(What you need to do)
1 – Answer these from the text about the medieval shoes:
(a) What years does the find the shoes are based on date from?
(b) Who did the patterning for the shoes?
(c) What leather are the shoes made from?
2 – Reproduce the part of the text about the medieval shoes that starts at "This was the" and ends at "lateral side (outside).", word for word.

(Extracted text)
begin
I made these shoes in 2004/2005 for my lovely wife, who wanted something appropriate to wear with a cotehardie and that would cover her ankles. They are based on shoe number 100 from Shoes and Pattens, 2nd Ed, page 66. The find these are based on dates from 1375-1400.
This is the next pair I made after the completely worn out shoes mentioned earlier. There was a gap of a bit over a year between finishing the previous pair and starting these and a gap of about a year between finishing the first one and the second one, much to my wife’s frustration (sorry honey!). The take home lesson here is not to do one shoe complete and then the other one, but to do each stage of cutting and assembly on each shoe in turn so they get finished at roughly the same time and motivational issues don’t creep in between the shoes because I feel like I’ve “finished” something and want to take a break when there’s only one of a pair done.
The patterning was done by Master Llywellen ap Daffyd, who got me started in medieval shoemaking as a lesson in how he did things. The toe is probably squarer than it should be but the picture in S&P; makes it look like this. What we missed when this was patterned was that the shoe in S&P; is missing chunks of toe. This is a good example of why you need to be careful with outlines of recovered fragments, they aren’t cutting patterns, they are the shape of the bits of shoe after it has been worn and soaked in the ground for several hundred years and may or may not bear any resemblance to shape of the parts when they were originally cut out.
These shoes are a single piece wrap around upper with a separate tounge which is attached on to one side of the opening with a flesh edge seam. They have lacing reinforcements on each side of the vamp opening and a welt. The welt wasn’t a feature of the shoe that these were based on fbut did appear on other shoes of the period and I wanted to see how much more difficult they made the assembly — not much as long as you tack everything in place before doing the sole seam.
They are made from 2mm veg tanned deer hide, which is wonderful stuff to make shoes out of. It is strong but extremely supple and goes amazingly floppy when wet which makes it easy to turn. The leather was dyed with an iron-oxide dye (steel wool dissolved in vinegar) and heavily greased with a commercial saddle grease both before assembly and after turning. The heel stiffener and lacing reinforcement are ~2mm veg tanned cowhide. The soles are ~4mm chrome tanned cowhide because I didn’t have any thick enough veg tan when I made these, heavily waxed with saddle grease.
This was the last pair of shoes I made using pre-waxed polyester thread, something I will never go back to using but I hadn’t worked out linen thread at the time I built them.
Slightly fuzzy shot of the shoe just prior to being soaked and turned. I don't bother dying the inside of my shoes.
Finished shoe from the lateral side (outside).
Finished shoe from the medial side (inside). You can see how the laces work.
Finished shoe from the top. The white thing inside the shoe you just can see in this picture is a size 13 10mm thick felt insole I found in an army surplus shop cut down to fit the shoe. These make the shoes much more comfortable on modern feet and make it easier to stuff things in for extra arch support if necessary. The shoe was patterned from the outset with the thickness of the insole taken into account.
end
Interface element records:
begin
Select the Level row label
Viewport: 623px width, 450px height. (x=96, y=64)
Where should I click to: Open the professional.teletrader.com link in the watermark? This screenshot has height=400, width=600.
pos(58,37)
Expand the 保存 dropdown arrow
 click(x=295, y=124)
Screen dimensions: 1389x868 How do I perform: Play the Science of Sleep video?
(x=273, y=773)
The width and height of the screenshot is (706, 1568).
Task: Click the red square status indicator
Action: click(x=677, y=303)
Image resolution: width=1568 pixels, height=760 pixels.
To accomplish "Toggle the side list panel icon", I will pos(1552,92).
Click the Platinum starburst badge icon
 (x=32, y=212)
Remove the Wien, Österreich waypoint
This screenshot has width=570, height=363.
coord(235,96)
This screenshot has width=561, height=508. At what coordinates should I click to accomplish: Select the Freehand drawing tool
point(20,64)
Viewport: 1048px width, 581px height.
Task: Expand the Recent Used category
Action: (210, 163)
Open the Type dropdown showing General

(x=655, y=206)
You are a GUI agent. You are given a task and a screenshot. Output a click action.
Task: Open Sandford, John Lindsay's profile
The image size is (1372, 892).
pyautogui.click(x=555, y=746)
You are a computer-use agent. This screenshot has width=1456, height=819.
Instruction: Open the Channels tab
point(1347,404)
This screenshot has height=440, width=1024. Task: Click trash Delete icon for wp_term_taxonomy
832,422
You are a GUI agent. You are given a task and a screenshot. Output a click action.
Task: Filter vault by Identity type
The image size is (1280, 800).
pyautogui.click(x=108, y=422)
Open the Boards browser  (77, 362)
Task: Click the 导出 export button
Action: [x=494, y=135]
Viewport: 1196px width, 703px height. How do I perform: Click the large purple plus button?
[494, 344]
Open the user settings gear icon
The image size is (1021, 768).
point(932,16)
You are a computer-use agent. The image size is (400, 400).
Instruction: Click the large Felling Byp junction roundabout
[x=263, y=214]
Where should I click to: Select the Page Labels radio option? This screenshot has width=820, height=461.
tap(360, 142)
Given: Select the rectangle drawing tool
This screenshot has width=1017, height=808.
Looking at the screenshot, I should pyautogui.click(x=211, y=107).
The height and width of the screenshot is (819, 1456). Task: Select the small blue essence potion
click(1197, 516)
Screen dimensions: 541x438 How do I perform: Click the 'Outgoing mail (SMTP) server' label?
end
(The solutions)
1 –
(a) 1375-1400
(b) Master Llywellen ap Daffyd
(c) 2mm veg tanned deer hide

2 –
This was the last pair of shoes I made using pre-waxed polyester thread, something I will never go back to using but I hadn’t worked out linen thread at the time I built them.
Slightly fuzzy shot of the shoe just prior to being soaked and turned. I don't bother dying the inside of my shoes.
Finished shoe from the lateral side (outside).